If you dedicate a lot — maybe too much — of your time to one or any of these social networks, it's easy to feel that this line of thinking is a cop-out, or simply an uninformed opinion. But for those who never had occasion to join Facebook in its early years — back before photo galleries and News Feed, when the site catered almost exclusively to college and high school students — and for those who view the internet and its sites as a series of utilities designed to make things like bill paying, fact-finding, and department-store shopping easier, Facebook and most social networks feel a lot like nonessential tools. It's a divide that's not so much about utility vs. enjoyment, but about identity vs. anonymity, and effort vs. payoff. A tool that's attached to one's real name and that requires constant attention runs the risk of not being a tool at all. It can, for a very casual user, transform into a burden.

For those who got in early, a service like Facebook is more than adequate at delivering news and photos and updates from friends and family. But joining now and building a network is a fairly daunting prospect with a less-than-obvious payoff. You don't have to look much further than the site's intricate sign-up process to see how joining Facebook might feel both invasive and unnecessary. Then there's Twitter, with its unfamiliar language, insular culture, and messy onboarding process, that encourages the bulk following of celebrities and brands, rather than friends and family. Go further out to Instagram and you're dealing with a mostly younger user base and a quirky user experience that can make it difficult to find friends, or, really, anything at all.

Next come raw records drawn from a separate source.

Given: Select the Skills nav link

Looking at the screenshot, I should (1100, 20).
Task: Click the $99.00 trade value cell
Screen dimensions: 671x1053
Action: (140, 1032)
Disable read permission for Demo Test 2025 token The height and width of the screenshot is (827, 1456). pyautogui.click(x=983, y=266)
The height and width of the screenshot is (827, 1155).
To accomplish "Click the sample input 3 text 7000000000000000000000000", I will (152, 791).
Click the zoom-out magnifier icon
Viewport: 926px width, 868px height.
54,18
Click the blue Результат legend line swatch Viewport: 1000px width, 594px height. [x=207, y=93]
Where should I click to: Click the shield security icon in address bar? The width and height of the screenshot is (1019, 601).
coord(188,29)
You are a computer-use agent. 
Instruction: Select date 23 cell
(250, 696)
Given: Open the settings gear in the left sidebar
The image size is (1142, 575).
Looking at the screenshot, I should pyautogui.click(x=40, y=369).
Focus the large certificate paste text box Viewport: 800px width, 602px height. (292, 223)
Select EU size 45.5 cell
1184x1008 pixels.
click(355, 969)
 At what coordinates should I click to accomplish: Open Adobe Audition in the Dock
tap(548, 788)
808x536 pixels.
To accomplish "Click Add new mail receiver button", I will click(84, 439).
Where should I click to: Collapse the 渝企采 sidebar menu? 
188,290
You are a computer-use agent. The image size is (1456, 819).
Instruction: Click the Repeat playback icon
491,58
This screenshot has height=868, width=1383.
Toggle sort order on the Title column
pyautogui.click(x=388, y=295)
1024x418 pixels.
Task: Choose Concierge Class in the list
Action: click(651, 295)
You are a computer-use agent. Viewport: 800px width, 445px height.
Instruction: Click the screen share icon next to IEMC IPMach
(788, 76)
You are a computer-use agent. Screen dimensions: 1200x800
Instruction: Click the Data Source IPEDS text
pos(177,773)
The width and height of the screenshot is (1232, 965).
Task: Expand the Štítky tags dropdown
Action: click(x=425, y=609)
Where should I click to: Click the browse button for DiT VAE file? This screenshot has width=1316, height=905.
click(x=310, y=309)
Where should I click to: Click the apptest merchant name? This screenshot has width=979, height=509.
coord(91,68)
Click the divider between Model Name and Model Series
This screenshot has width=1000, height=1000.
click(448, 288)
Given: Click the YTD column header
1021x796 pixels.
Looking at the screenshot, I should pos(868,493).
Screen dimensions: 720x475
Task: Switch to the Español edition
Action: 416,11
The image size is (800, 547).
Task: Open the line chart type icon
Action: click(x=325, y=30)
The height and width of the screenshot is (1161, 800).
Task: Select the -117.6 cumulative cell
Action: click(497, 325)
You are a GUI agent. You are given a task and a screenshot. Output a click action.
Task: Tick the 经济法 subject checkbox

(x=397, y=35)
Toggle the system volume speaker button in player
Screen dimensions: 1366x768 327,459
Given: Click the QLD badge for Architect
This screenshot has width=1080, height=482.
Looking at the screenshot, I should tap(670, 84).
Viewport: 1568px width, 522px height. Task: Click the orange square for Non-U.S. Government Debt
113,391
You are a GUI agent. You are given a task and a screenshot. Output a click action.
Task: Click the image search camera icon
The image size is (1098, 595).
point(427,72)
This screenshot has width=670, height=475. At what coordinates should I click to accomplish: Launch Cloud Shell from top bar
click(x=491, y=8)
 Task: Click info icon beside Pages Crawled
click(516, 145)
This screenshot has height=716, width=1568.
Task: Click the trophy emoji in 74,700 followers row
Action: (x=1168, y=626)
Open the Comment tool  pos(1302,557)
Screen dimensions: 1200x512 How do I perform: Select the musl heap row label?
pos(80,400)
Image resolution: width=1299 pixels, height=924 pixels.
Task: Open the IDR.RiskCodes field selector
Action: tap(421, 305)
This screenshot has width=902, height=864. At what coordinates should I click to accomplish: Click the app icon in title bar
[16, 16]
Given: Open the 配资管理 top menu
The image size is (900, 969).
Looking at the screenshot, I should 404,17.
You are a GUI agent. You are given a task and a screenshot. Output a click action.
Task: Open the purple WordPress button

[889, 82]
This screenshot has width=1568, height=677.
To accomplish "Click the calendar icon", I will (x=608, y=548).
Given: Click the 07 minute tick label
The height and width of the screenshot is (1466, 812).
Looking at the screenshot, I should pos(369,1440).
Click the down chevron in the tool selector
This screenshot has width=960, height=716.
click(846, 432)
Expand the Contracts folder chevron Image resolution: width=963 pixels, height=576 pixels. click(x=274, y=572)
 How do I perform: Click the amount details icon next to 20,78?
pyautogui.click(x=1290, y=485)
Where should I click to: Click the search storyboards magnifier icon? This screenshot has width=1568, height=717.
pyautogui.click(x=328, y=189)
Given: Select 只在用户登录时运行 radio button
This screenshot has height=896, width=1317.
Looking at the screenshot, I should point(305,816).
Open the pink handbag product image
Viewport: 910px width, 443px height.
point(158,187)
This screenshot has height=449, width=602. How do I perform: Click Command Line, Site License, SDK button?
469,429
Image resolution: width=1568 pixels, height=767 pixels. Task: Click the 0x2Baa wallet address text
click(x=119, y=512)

While the 27% figure is sure to go down — it fell a few percent over the last year — it would be unwise to expect it to shrink drastically in the coming year, or to assume that online/off-grid life is going to disappear. The main reason the 27 percenters abstain from social networks isn't a fear of the services or a lack of understanding of how to log on. It's not a demographic that's inherently antisocial, either. It's a demographic that gets real satisfaction using banking apps to check statements and keep track of bills and a group that is happy to find a promotional email directing them to an online sale. It's a group that can relate the wonder of Google's mission statement — "to organize the world's information" — but that has little interest in Facebook's. It's a group that uses the internet as a tool kit and doesn't quite understand the need for or allure of a cascading social feed. Generally speaking, it's a group that has a narrower, more focused idea of what the internet is: an internet that's less an extension and reflection of their lives and more of a supplement to the ones they already have.